● WHAT YOU HAVE TO DO
Below are some records. How many of their lines contain the string "computer"? Answer with the number alone.

● ENTRIES PROVIDED
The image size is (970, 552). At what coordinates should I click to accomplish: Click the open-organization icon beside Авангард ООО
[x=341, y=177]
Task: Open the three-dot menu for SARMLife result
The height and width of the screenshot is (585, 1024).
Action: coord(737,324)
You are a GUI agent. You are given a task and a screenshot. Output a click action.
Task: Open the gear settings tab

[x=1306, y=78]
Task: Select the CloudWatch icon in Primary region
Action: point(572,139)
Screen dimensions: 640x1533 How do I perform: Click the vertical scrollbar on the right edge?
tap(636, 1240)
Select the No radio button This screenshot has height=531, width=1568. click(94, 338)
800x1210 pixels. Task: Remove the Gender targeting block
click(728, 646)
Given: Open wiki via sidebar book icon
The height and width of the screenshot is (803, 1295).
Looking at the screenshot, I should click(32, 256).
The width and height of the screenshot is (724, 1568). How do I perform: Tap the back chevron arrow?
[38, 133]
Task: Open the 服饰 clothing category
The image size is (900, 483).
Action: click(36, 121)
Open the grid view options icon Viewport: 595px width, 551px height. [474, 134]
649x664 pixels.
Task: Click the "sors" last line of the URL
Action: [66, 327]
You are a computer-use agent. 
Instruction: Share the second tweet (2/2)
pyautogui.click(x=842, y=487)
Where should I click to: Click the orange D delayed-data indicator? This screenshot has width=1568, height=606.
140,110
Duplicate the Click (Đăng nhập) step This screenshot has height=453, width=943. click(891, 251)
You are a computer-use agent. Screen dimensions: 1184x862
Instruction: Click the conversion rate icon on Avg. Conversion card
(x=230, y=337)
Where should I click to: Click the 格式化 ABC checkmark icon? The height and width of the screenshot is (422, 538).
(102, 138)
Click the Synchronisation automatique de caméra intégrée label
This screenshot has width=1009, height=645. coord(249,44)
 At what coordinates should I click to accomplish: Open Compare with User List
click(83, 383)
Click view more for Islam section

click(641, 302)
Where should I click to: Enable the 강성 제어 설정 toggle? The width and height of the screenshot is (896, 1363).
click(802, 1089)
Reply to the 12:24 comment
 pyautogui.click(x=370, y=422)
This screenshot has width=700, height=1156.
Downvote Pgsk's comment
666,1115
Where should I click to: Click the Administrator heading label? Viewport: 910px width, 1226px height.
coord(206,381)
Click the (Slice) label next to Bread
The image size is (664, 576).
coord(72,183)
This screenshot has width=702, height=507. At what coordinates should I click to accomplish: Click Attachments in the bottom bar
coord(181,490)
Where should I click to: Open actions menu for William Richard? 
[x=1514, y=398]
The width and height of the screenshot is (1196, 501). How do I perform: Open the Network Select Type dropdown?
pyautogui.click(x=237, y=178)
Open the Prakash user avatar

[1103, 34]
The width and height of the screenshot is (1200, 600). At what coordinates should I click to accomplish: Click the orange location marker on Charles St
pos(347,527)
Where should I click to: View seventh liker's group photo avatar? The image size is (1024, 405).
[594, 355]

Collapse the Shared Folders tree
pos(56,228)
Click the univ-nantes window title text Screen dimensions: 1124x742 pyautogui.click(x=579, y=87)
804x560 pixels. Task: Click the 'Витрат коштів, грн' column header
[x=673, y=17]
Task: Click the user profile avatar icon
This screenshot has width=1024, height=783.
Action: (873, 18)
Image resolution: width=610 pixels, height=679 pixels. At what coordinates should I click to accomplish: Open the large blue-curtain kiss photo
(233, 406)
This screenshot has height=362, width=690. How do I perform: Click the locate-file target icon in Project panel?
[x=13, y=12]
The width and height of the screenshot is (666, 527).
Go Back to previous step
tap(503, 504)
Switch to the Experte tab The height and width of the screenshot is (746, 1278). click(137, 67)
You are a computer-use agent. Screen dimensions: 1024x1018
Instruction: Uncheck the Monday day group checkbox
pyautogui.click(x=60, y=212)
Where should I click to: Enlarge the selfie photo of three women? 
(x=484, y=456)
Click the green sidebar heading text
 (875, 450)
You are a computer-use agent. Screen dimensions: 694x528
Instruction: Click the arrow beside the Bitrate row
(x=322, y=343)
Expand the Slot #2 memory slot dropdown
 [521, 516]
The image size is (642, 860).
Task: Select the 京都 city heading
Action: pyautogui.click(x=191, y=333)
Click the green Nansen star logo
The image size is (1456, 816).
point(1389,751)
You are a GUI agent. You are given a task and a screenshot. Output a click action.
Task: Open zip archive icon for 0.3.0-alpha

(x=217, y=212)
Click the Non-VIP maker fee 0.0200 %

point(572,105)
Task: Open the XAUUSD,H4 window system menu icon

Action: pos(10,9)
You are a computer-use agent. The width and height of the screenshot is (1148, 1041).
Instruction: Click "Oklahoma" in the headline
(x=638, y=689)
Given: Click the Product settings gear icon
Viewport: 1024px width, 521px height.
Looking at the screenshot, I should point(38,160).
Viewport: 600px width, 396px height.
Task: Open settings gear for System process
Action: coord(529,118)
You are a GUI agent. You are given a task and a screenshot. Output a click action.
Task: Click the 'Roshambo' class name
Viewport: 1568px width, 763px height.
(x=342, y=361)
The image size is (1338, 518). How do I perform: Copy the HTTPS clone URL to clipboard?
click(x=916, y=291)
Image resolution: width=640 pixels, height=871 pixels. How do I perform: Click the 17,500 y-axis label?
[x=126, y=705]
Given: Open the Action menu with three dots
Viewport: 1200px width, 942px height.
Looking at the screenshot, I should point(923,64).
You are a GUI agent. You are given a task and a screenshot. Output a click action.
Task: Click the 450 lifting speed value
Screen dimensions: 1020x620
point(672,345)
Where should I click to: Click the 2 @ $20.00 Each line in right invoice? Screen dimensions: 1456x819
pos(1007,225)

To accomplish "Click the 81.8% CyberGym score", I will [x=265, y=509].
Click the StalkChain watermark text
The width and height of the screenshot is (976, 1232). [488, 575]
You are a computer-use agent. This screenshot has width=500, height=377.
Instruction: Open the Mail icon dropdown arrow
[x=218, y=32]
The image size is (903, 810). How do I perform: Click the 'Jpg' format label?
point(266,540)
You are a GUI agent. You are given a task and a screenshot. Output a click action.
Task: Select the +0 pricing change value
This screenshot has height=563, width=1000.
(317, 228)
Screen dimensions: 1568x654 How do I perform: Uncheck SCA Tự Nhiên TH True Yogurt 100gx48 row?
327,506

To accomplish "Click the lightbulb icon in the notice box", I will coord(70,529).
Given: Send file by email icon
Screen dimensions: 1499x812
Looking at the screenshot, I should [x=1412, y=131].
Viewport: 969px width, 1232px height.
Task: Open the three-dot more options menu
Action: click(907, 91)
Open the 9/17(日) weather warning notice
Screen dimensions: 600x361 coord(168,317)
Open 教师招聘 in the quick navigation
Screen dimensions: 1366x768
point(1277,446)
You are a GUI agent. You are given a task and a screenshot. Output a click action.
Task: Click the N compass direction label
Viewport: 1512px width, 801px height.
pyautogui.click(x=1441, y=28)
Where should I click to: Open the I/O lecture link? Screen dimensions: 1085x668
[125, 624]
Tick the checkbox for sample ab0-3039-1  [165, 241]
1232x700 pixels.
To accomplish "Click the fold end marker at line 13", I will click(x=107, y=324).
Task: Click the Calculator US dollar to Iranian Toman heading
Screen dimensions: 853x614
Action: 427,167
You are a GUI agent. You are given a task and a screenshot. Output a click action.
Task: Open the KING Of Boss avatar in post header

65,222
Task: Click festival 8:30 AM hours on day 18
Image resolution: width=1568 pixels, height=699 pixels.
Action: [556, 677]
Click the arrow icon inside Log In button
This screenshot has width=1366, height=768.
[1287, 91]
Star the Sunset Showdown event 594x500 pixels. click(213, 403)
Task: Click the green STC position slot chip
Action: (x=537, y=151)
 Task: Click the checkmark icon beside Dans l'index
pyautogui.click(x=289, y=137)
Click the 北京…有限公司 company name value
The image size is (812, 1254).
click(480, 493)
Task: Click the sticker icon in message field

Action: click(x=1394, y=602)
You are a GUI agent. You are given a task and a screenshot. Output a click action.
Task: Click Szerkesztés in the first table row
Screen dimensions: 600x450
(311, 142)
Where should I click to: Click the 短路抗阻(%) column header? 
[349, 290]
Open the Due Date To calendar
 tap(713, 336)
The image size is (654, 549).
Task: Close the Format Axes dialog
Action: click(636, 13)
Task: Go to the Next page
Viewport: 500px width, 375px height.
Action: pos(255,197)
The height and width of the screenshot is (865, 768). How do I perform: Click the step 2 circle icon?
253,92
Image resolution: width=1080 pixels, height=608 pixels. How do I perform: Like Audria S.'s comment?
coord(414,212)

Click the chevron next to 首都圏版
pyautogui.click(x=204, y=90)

● OUTPUT BELOW
6